Exercise goal - In your reply, reproduce every line of the data without any alteration.

[Stored items]
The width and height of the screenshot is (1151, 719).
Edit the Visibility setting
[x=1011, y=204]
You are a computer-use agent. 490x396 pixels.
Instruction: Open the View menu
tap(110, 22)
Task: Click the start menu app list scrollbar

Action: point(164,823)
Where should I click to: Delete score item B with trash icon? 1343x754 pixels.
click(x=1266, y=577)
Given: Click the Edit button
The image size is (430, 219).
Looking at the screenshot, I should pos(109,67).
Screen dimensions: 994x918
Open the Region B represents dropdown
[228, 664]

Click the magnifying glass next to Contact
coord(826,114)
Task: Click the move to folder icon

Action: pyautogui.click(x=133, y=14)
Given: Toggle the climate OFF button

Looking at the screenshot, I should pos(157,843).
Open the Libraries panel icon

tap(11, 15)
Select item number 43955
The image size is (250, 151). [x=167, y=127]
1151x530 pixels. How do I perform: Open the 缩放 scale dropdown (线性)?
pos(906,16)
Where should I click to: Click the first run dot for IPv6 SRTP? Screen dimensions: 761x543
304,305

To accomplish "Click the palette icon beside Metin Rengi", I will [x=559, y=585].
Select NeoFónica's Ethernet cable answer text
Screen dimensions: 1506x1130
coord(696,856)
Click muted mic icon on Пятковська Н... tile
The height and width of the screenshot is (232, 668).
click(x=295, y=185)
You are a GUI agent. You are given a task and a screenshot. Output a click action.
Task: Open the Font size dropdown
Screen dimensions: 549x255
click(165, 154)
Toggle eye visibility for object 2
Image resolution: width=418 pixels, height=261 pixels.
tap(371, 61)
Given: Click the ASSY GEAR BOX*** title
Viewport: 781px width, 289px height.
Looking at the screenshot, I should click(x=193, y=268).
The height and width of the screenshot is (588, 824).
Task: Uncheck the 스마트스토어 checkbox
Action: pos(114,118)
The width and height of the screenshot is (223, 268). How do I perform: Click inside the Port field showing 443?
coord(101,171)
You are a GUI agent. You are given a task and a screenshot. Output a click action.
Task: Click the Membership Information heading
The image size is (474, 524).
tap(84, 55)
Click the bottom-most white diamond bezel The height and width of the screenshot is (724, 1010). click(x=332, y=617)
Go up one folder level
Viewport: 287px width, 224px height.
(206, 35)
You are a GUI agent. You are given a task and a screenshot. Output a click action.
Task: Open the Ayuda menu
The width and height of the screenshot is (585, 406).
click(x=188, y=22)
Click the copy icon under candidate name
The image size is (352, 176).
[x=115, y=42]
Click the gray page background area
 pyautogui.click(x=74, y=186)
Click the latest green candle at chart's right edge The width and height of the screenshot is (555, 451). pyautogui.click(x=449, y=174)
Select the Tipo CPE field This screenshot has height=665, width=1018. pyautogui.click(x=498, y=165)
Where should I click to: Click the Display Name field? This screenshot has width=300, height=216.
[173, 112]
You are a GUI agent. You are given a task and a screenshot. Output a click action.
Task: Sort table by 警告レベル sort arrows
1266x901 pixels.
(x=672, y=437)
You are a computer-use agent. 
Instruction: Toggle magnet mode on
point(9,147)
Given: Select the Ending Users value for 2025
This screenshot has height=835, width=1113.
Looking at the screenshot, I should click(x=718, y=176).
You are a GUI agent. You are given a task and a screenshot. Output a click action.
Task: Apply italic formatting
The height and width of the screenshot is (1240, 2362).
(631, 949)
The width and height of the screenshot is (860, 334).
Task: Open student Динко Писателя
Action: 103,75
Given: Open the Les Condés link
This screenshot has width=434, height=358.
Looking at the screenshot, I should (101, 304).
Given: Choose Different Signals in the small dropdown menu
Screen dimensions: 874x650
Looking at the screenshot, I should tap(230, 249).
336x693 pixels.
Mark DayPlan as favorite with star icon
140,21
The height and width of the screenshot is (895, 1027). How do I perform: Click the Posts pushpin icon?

Completed task -
The width and height of the screenshot is (1151, 719).
Edit the Visibility setting
[x=1011, y=204]
You are a computer-use agent. 490x396 pixels.
Instruction: Open the View menu
tap(110, 22)
Task: Click the start menu app list scrollbar

Action: point(164,823)
Where should I click to: Delete score item B with trash icon? 1343x754 pixels.
click(x=1266, y=577)
Given: Click the Edit button
The image size is (430, 219).
Looking at the screenshot, I should pos(109,67).
Screen dimensions: 994x918
Open the Region B represents dropdown
[228, 664]

Click the magnifying glass next to Contact
coord(826,114)
Task: Click the move to folder icon

Action: pyautogui.click(x=133, y=14)
Given: Toggle the climate OFF button

Looking at the screenshot, I should pos(157,843).
Open the Libraries panel icon

tap(11, 15)
Select item number 43955
The image size is (250, 151). [x=167, y=127]
1151x530 pixels. How do I perform: Open the 缩放 scale dropdown (线性)?
pos(906,16)
Where should I click to: Click the first run dot for IPv6 SRTP? Screen dimensions: 761x543
304,305

To accomplish "Click the palette icon beside Metin Rengi", I will [x=559, y=585].
Select NeoFónica's Ethernet cable answer text
Screen dimensions: 1506x1130
coord(696,856)
Click muted mic icon on Пятковська Н... tile
The height and width of the screenshot is (232, 668).
click(x=295, y=185)
You are a GUI agent. You are given a task and a screenshot. Output a click action.
Task: Open the Font size dropdown
Screen dimensions: 549x255
click(165, 154)
Toggle eye visibility for object 2
Image resolution: width=418 pixels, height=261 pixels.
tap(371, 61)
Given: Click the ASSY GEAR BOX*** title
Viewport: 781px width, 289px height.
Looking at the screenshot, I should click(x=193, y=268).
The height and width of the screenshot is (588, 824).
Task: Uncheck the 스마트스토어 checkbox
Action: pos(114,118)
The width and height of the screenshot is (223, 268). How do I perform: Click inside the Port field showing 443?
coord(101,171)
You are a GUI agent. You are given a task and a screenshot. Output a click action.
Task: Click the Membership Information heading
The image size is (474, 524).
tap(84, 55)
Click the bottom-most white diamond bezel The height and width of the screenshot is (724, 1010). click(x=332, y=617)
Go up one folder level
Viewport: 287px width, 224px height.
(206, 35)
You are a GUI agent. You are given a task and a screenshot. Output a click action.
Task: Open the Ayuda menu
The width and height of the screenshot is (585, 406).
click(x=188, y=22)
Click the copy icon under candidate name
The image size is (352, 176).
[x=115, y=42]
Click the gray page background area
 pyautogui.click(x=74, y=186)
Click the latest green candle at chart's right edge The width and height of the screenshot is (555, 451). pyautogui.click(x=449, y=174)
Select the Tipo CPE field This screenshot has height=665, width=1018. pyautogui.click(x=498, y=165)
Where should I click to: Click the Display Name field? This screenshot has width=300, height=216.
[173, 112]
You are a GUI agent. You are given a task and a screenshot. Output a click action.
Task: Sort table by 警告レベル sort arrows
1266x901 pixels.
(x=672, y=437)
You are a computer-use agent. 
Instruction: Toggle magnet mode on
point(9,147)
Given: Select the Ending Users value for 2025
This screenshot has height=835, width=1113.
Looking at the screenshot, I should click(x=718, y=176).
You are a GUI agent. You are given a task and a screenshot. Output a click action.
Task: Apply italic formatting
The height and width of the screenshot is (1240, 2362).
(631, 949)
The width and height of the screenshot is (860, 334).
Task: Open student Динко Писателя
Action: 103,75
Given: Open the Les Condés link
This screenshot has width=434, height=358.
Looking at the screenshot, I should (101, 304).
Given: Choose Different Signals in the small dropdown menu
Screen dimensions: 874x650
Looking at the screenshot, I should tap(230, 249).
336x693 pixels.
Mark DayPlan as favorite with star icon
140,21
The height and width of the screenshot is (895, 1027). How do I perform: Click the Posts pushpin icon?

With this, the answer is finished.